The Pittsburgh Zoo is still closed and will remain that way until further notice after a tragedy Sunday in which a 2-year-old boy was mauled to death by African painted dogs.
Police said the boy's mother picked him up and put him on top of a railing at the edge of the viewing deck for him to get a better look at the animals, and the boy slipped over the railing and tumbled into the dogs' exhibit.
The scenario has prompted other zoo officials to reflect on their facilities' own safety measures, and the Jacksonville Zoo staff is no exception. In fact, it hits especially close to home for its executive director, Tony Vecchio.
Vecchio began his 35-year career in the zoo business at the Pittsburgh Zoo. He said he knows the exhibit and employees there well.
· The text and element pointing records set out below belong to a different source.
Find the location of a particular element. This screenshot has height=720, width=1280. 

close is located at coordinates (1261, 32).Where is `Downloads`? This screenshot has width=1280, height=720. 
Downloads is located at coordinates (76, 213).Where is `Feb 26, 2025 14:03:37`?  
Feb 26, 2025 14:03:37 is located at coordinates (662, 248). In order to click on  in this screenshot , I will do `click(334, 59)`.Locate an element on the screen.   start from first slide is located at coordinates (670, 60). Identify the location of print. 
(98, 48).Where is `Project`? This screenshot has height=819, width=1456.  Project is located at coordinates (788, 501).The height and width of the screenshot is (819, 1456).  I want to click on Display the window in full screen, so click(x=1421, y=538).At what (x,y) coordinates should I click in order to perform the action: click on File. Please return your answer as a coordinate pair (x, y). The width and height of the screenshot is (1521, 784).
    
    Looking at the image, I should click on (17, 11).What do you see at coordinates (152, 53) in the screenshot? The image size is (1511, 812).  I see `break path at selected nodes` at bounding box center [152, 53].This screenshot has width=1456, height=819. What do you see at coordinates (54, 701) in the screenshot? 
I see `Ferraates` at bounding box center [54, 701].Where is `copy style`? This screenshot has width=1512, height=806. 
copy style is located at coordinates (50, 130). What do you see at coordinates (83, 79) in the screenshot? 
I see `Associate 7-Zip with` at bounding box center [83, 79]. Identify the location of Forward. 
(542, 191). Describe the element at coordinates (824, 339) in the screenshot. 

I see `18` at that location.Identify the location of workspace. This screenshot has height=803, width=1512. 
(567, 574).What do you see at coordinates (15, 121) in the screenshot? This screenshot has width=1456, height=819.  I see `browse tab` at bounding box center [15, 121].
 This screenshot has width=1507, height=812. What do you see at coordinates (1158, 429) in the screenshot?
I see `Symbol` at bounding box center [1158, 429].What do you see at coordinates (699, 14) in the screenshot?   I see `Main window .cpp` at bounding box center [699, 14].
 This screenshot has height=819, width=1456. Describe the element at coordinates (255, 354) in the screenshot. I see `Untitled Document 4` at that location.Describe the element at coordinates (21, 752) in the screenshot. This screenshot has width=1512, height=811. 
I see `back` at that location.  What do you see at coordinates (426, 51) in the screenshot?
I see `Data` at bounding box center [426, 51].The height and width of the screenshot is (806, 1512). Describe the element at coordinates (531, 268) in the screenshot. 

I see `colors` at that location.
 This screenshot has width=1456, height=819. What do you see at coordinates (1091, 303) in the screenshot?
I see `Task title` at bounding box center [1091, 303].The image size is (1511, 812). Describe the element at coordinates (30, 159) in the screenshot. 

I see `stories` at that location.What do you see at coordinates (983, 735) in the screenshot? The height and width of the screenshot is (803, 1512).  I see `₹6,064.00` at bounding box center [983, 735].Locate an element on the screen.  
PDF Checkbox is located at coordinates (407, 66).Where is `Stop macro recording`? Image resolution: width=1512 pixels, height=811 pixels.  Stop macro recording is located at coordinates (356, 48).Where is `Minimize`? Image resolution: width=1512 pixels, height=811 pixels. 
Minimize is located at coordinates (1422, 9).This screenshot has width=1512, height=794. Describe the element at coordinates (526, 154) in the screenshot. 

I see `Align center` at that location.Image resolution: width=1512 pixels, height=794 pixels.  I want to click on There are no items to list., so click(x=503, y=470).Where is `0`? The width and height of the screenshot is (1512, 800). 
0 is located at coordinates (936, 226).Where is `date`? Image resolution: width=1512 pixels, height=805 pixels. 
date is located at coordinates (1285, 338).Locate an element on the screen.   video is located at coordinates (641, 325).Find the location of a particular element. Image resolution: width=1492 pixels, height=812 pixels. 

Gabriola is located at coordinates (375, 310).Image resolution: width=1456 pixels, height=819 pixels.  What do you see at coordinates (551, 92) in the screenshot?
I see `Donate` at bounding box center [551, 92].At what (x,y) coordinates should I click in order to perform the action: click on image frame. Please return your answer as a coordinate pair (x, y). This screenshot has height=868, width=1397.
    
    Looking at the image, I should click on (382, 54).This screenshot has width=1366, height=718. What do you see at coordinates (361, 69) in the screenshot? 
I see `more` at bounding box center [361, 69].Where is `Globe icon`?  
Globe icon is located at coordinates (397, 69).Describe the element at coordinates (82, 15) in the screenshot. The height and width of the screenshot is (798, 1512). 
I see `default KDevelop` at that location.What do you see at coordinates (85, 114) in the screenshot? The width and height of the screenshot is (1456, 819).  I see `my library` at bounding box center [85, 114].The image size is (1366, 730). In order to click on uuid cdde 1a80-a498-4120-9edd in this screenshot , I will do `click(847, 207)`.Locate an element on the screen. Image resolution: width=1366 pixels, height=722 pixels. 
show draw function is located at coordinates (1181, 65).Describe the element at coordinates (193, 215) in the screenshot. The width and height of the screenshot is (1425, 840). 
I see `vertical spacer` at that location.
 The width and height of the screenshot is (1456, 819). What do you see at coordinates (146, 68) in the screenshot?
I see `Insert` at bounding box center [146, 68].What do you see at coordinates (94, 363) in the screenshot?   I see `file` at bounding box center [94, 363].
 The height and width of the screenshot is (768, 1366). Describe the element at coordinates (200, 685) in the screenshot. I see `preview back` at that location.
The Jacksonville Zoo doesn't have wild dogs, but it's still a manmade land of lions and tigers, and safety is paramount.
"Some people just feel like because they're zoo animals they're different, they're safe, they're not dangerous, and we have rules and we have barriers here for a reason," Vecchio said. "We treat every animal as potentially dangerous."
At most zoos, exhibits are made specific to the animals. For instance, at the gorilla exhibit at the Jacksonville Zoo, there's a safety railing on the outside where people can view the animal, then on the inside of the exhibit there's another safety measure: an electric fence.
"Our zoo is accredited just as Pittsburgh is, so we're inspected regularly to make sure the exhibits are safe," Vecchio said. "So we have the same thing -- barriers, double barriers in the case of predators. It's just a very frustrating thing. People know what a barrier is, but if they don't respect it, they can still get into trouble."
Vecchio said Sunday's tragedy is tough for anyone in the industry to comprehend, especially given his ties to the zoo.
"I know the people there so well, I know the curator who's in charge of the dogs, I know the director there, in fact," he said. "I've worked with both of those people in my career and they're good people, and my heart goes out to them as well as the family right now. Just a terrible tragedy for everybody involved."
It's a tragedy Vecchio hopes reminds parents to be better safe than sorry.
"I stay behind the railing. I don't even let him touch the railing because he can pull himself forward sometimes," said Kristen Perez, the mother of a toddler, who took her son to the zoo Monday. "So I just, even picking him up to look over, I just stay behind the railing as much as I can."
Vecchio said the Jacksonville Zoo has a security and safety staff that constantly train for emergency scenarios like the one that happened Sunday. Two weeks ago, they participated in a drill where an elephant escaped its exhibit. They ran through what they'd do to keep zoo visitors and the animal safe.